Annie Ernaux compose ainsi une œuvre singulière, s’assumant pleinement telle qu’elle est. Elle écrit : « Il y a deux sortes de littérature, celle qui représente et celle qui cherche, aucune ne vaut plus que l’autre, sauf pour celui qui choisit de s’adonner à l’une plutôt qu’à l’autre. » (p. 107) Et elle ne choisit pas : en cherchant, elle représente, sans qu’aucun des deux pôles soit jamais prépondérant.
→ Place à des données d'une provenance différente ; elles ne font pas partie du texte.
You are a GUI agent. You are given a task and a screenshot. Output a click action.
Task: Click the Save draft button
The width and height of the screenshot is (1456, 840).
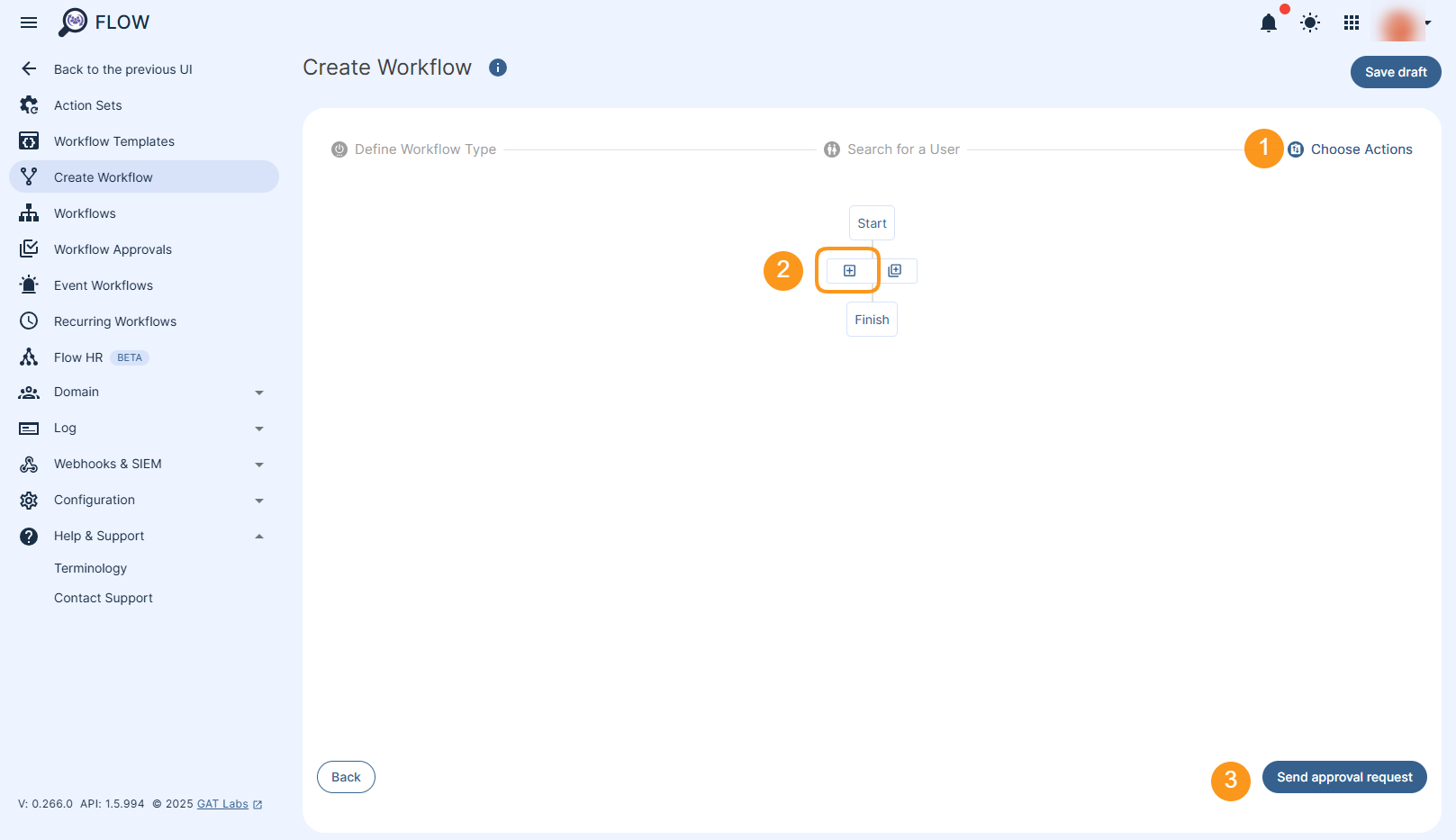coord(1395,72)
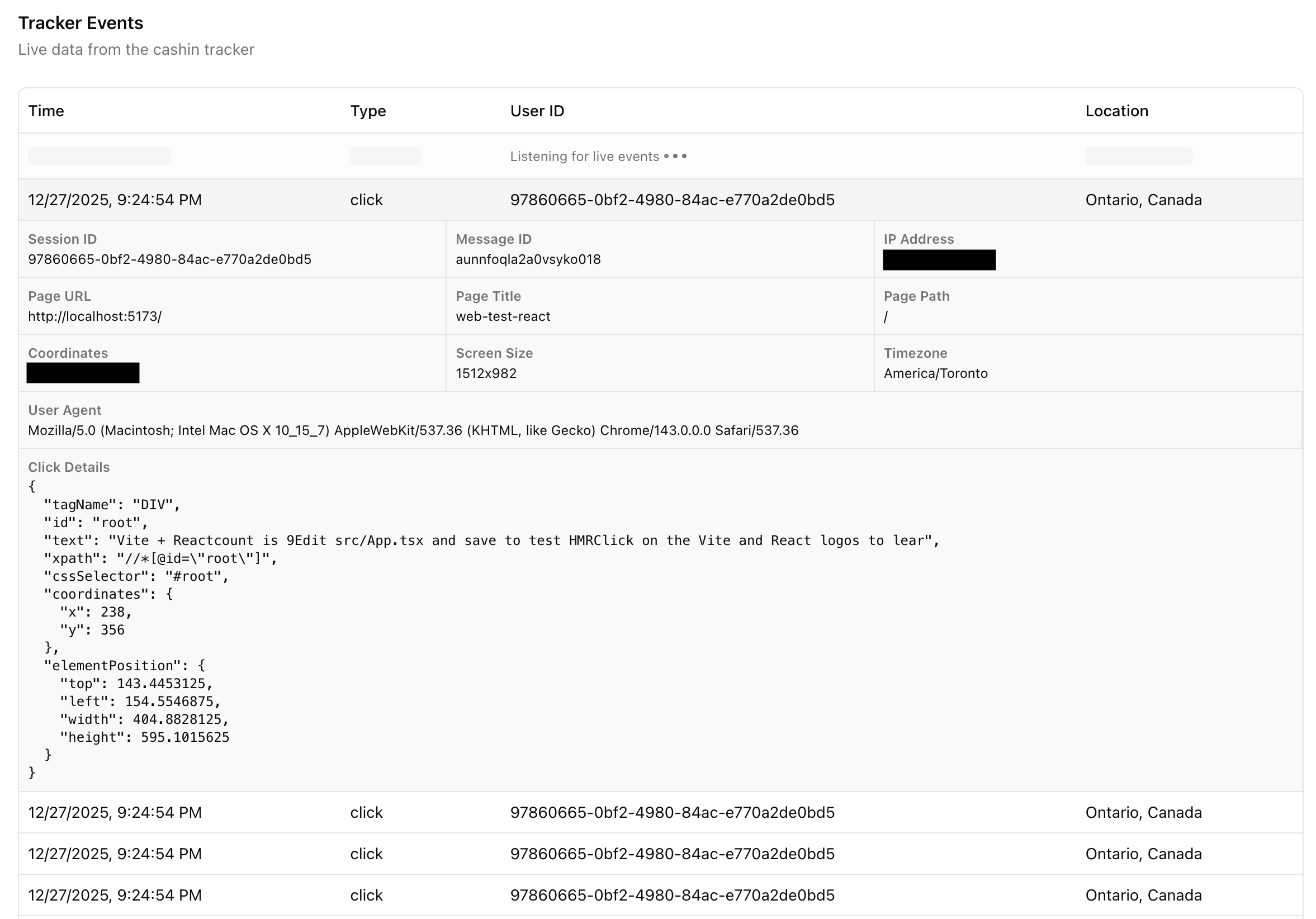
Task: Click the Time column header
Action: [46, 111]
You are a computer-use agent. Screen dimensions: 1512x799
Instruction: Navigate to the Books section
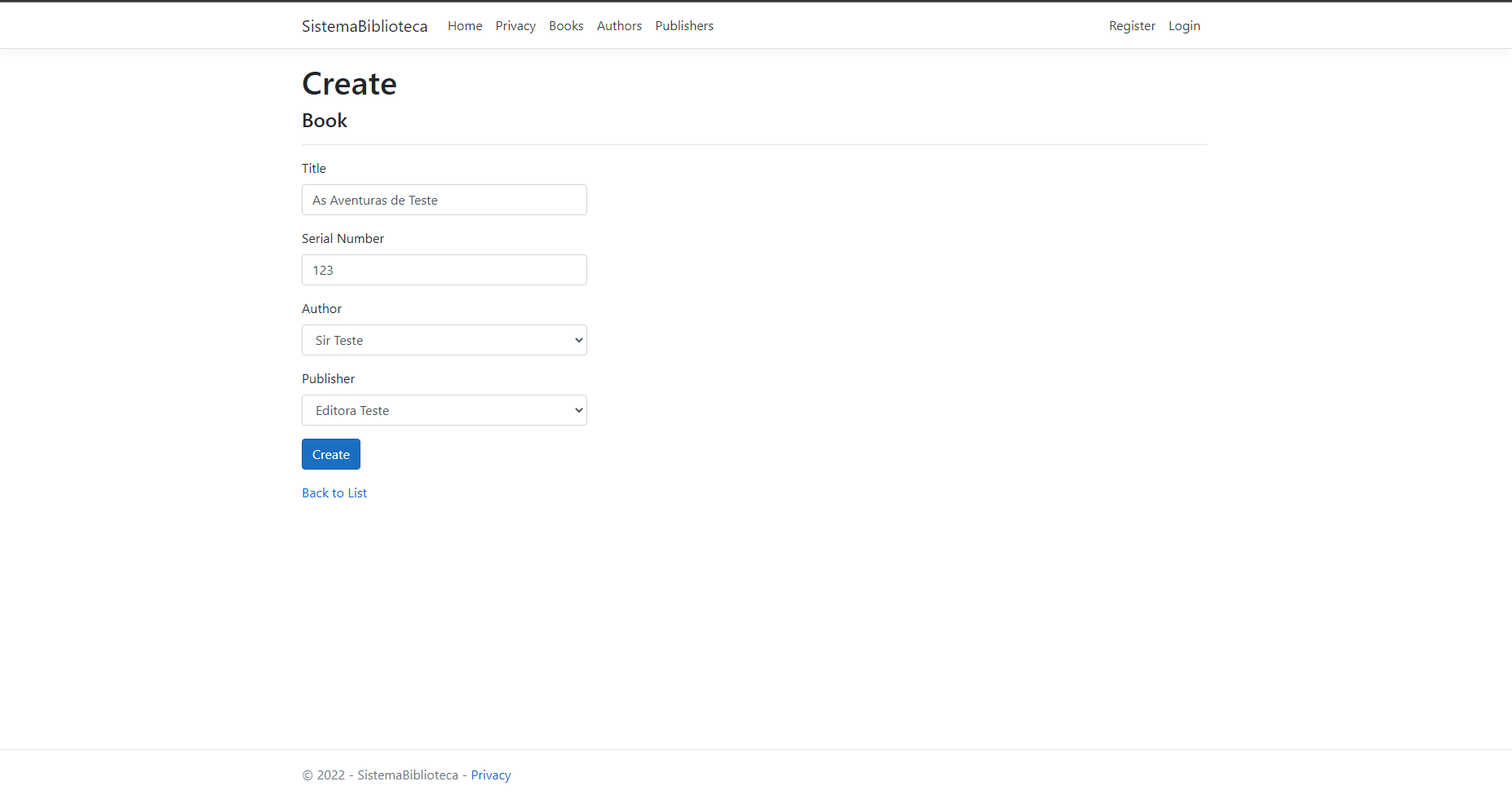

A peu près en synchronie avec l’éveil à la vie d’Annie D., François Truffaut tourne Les 400 Coups, autre prologue à Mai 68, autre manifeste libertaire (masculin, certes) d’une jeunesse avide de vivre et de déconstruire le vieux monde pour en inventer un autre, pressée de quitter un carcan parental pour échouer plus tard dans un autre, conjugal lui, comme une étape obligée (pour Ernaux aussi) vers l’affranchissement. Aux USA, sous Eisenhower, Marilyn arrive au faîte de sa gloire, tandis que JFK gravit les marches du pouvoir ; Nabokov est aux prises avec la censure pour Lolita. Burroughs est sur le point d’écrire Le Festin Nu, dans la foulée de Sur la route de Kerouac, qui toucheront la francophonie seulement quelques années plus tard ; les graines de la contre-culture sont ainsi semées, qui fleuriront notamment avec les hippies et le flower power. Cet été 58, la mère de John Lennon est tuée par un chauffard. Les Beatles se prononcent encore les Quarrymen, et bien que l’équipe ne soit pas encore complète, ils s’apprêtent, eux aussi, à leur niveau, à secouer une société toujours guindée. Bref, ça bouillonne, et les lignes commencent à bouger un peu partout. Autant d’expérimentations de formes nouvelles pour dire et faire un monde nouveau.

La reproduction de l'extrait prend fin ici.